Proximal Short Tandem Repeat Variations as Regulators of Gene Expression across Multiple Cancers
Feifei Xia (ZHAW)

Zurich Seminars in Bioinformatics

  • 12:15 UZH Irchel Y55-l-06/08 and ZOOM Call

Abstract Short tandem repeats (STRs) have been reported as potential regulators of gene expression changes in healthy populations and colorectal cancer (CRC). While STR mutations are also enriched in stomach cancer (STAD) and endometrial cancer (UCEC), especially in tumors with the microsatellite instability (MSI) phenotype, the functional impacts of STRs on gene expression remain unclear across cancer types. In particular, previous studies were mostly limited to association analyses between single STR locus and gene expression.

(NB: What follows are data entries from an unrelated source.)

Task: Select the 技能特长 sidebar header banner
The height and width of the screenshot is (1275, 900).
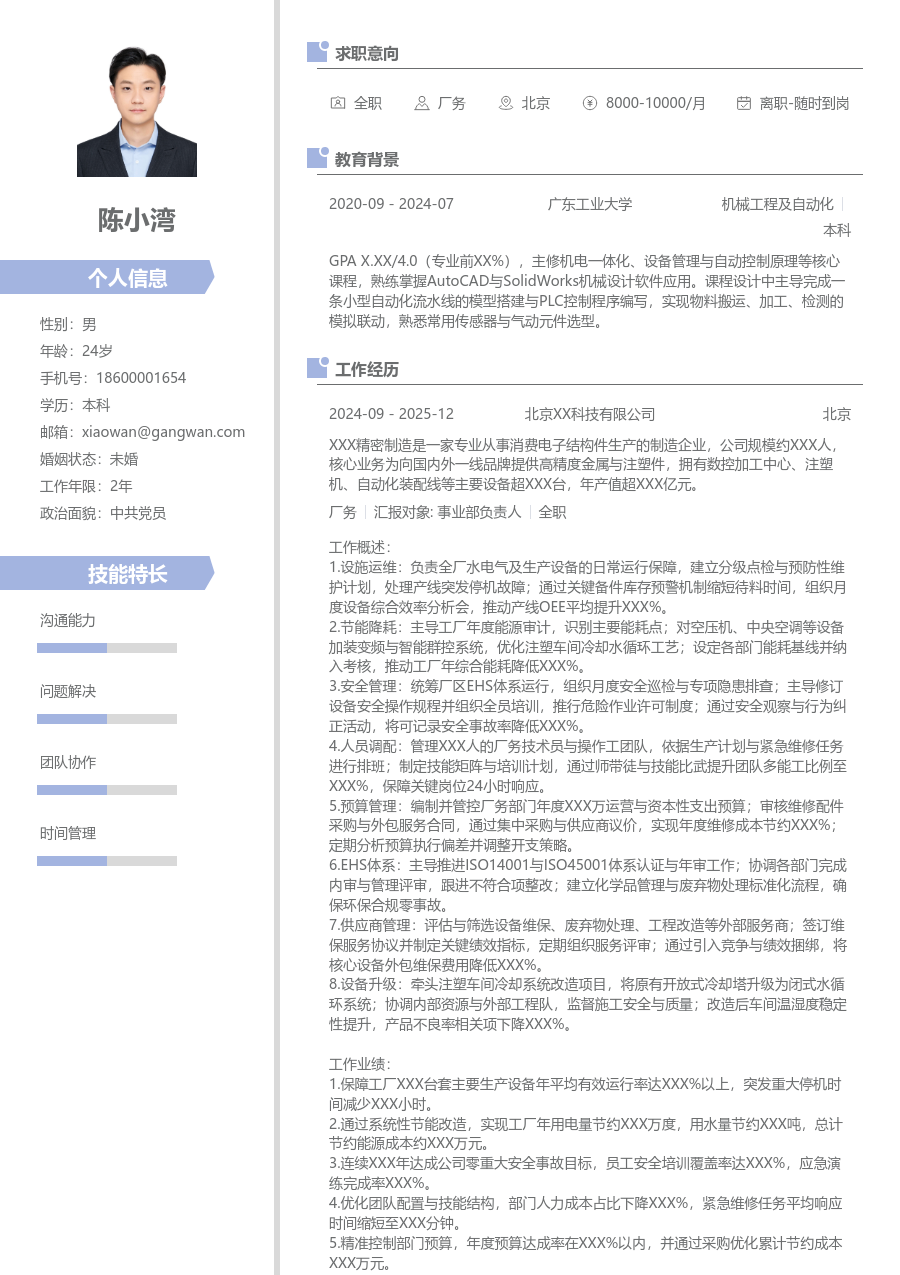Action: click(x=107, y=573)
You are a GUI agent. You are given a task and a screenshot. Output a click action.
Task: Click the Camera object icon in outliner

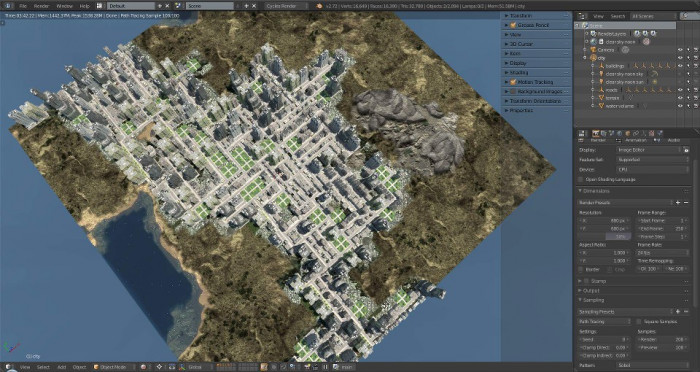593,50
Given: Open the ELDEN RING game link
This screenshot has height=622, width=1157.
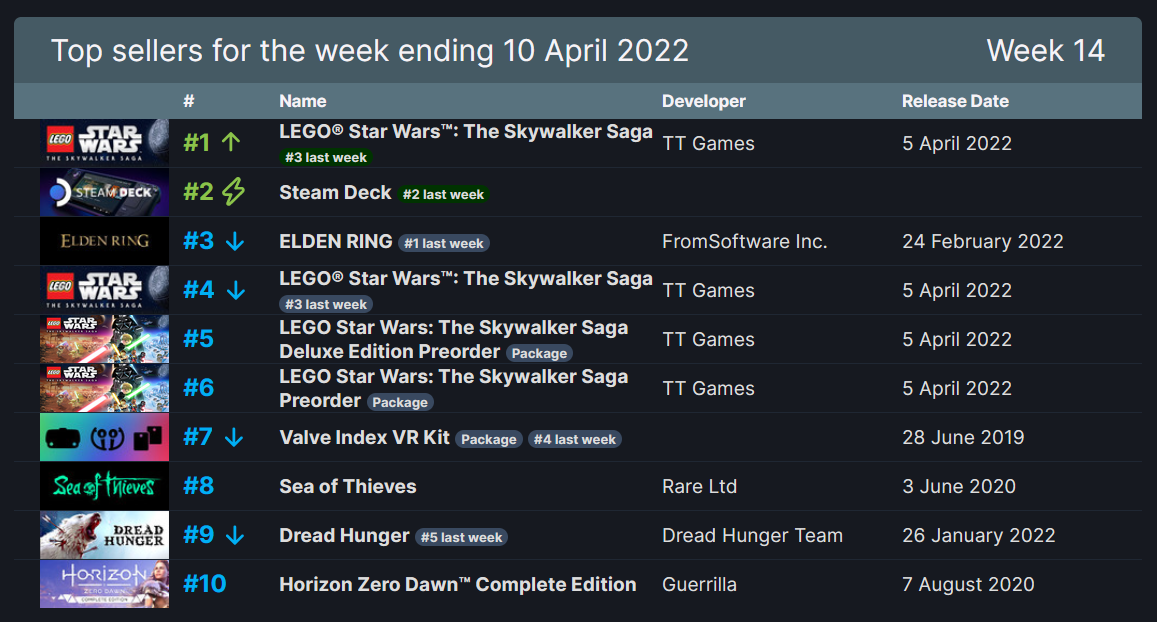Looking at the screenshot, I should [x=336, y=241].
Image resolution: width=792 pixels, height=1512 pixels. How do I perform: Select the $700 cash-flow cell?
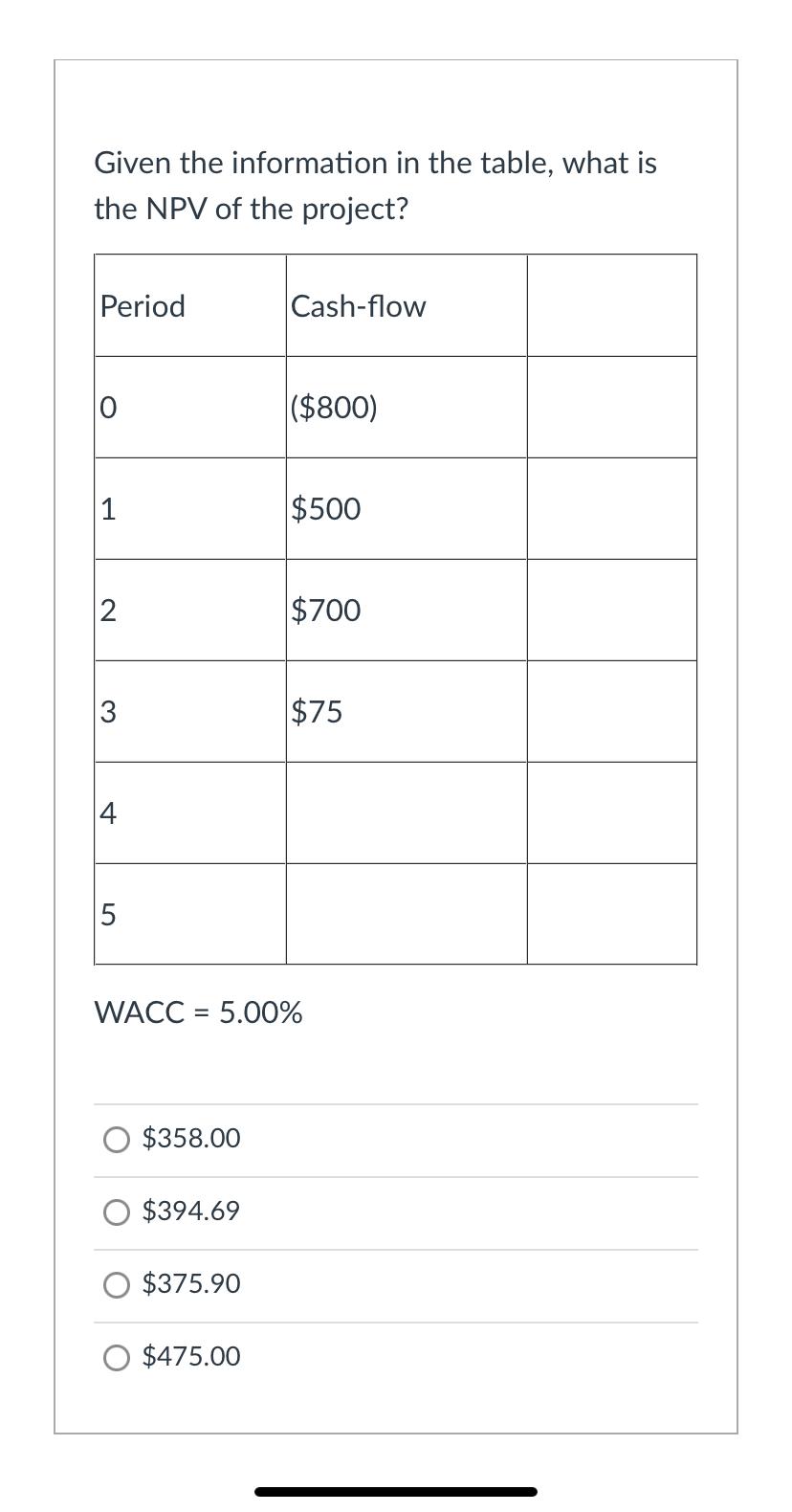pos(406,610)
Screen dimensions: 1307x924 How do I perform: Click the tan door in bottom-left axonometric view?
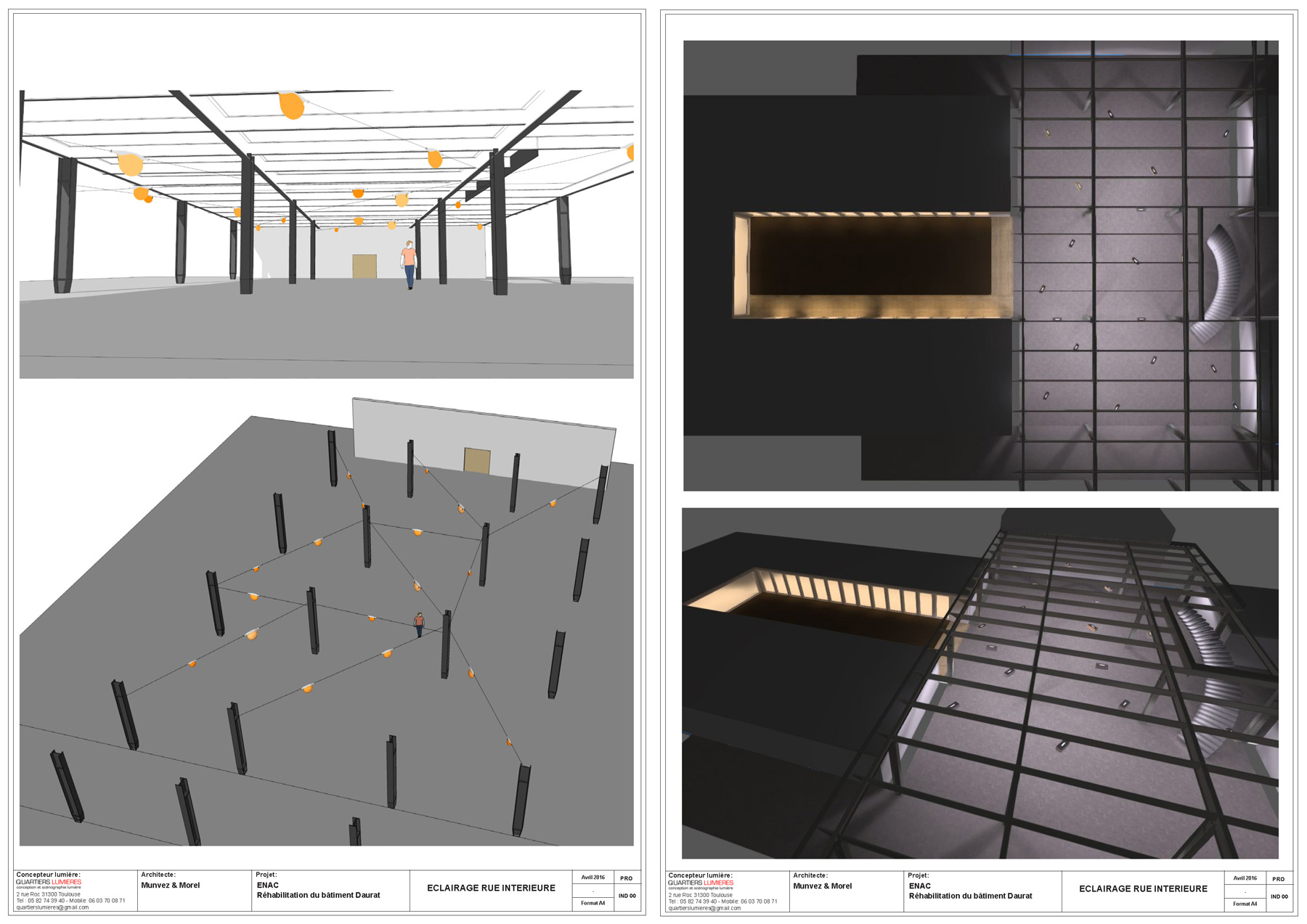point(477,461)
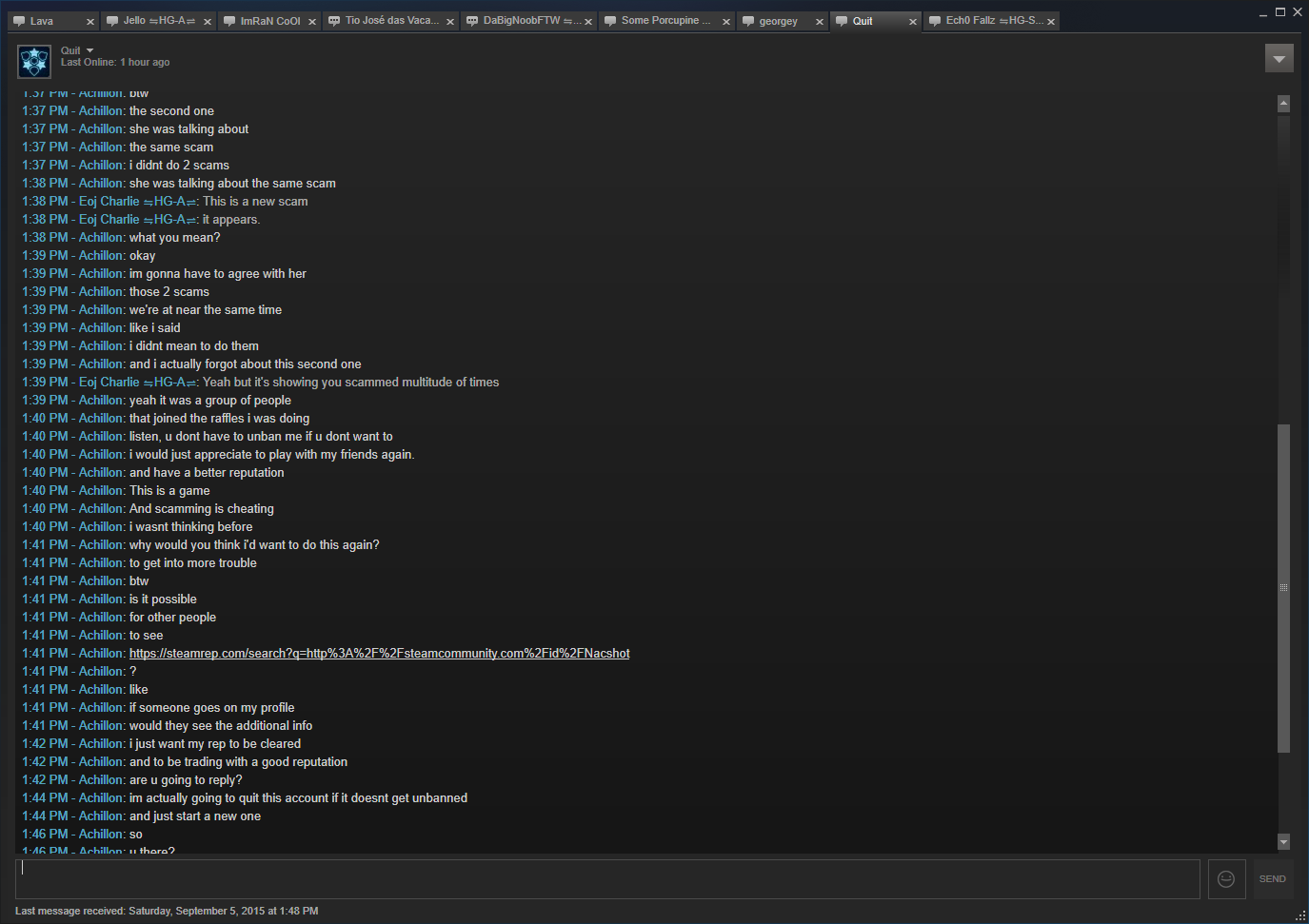1309x924 pixels.
Task: Click the chat scrollbar thumb
Action: coord(1283,588)
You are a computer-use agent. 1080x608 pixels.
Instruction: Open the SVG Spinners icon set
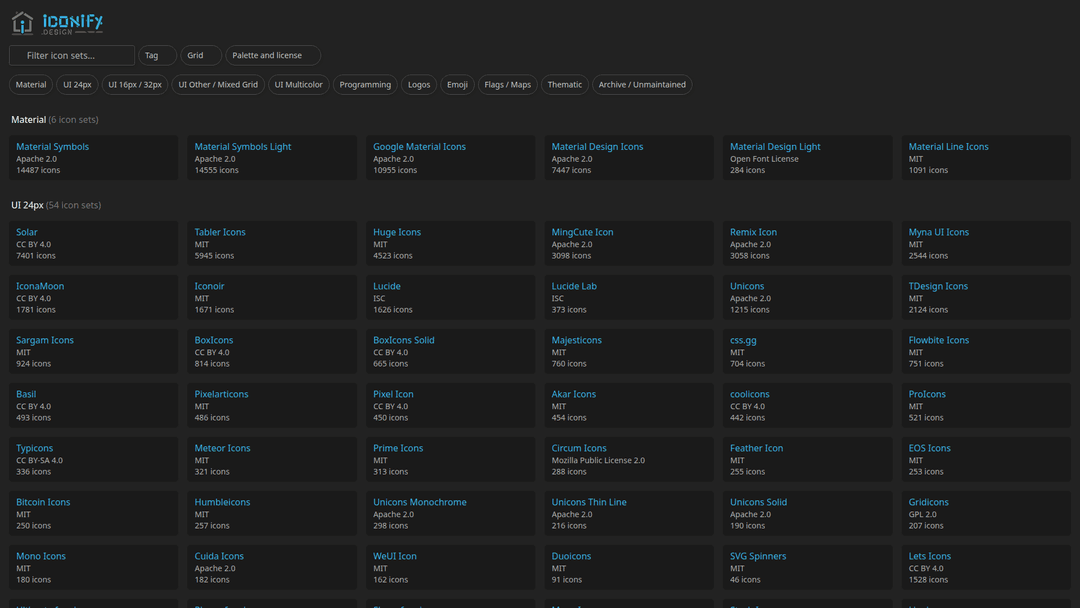[758, 557]
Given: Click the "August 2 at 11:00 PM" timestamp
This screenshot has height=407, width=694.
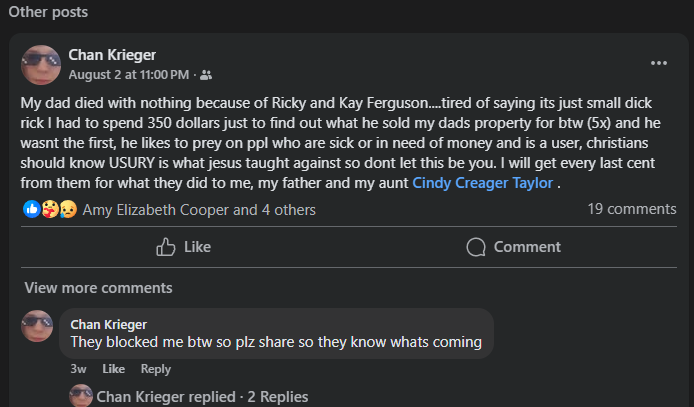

Using whole exome sequencing, gene expression, and clinical information from TCGA, we examined the linear relationships between gene expression and STR length variations in the gene region. We identified 714, 359, and 101 expression STRs (eSTRs) in CRC, STAD, and UCEC, respectively, of which 10 genes are shared in all three cancer types. We then extended our analysis by performing conditional analyses to discover the eSTRs showing independent functional effects within the context of MSI phenotype. Moreover, we found that the lengths of eSTRs proximal to a gene are often correlated with each other and have consistent effects on the expression levels of the gene. Our findings can expand the catalog of genetic variants that affect gene expression, underlying the importance of STR variants in tumorigenesis and suggesting coordinated potential regulatory mechanisms across diverse cancer types.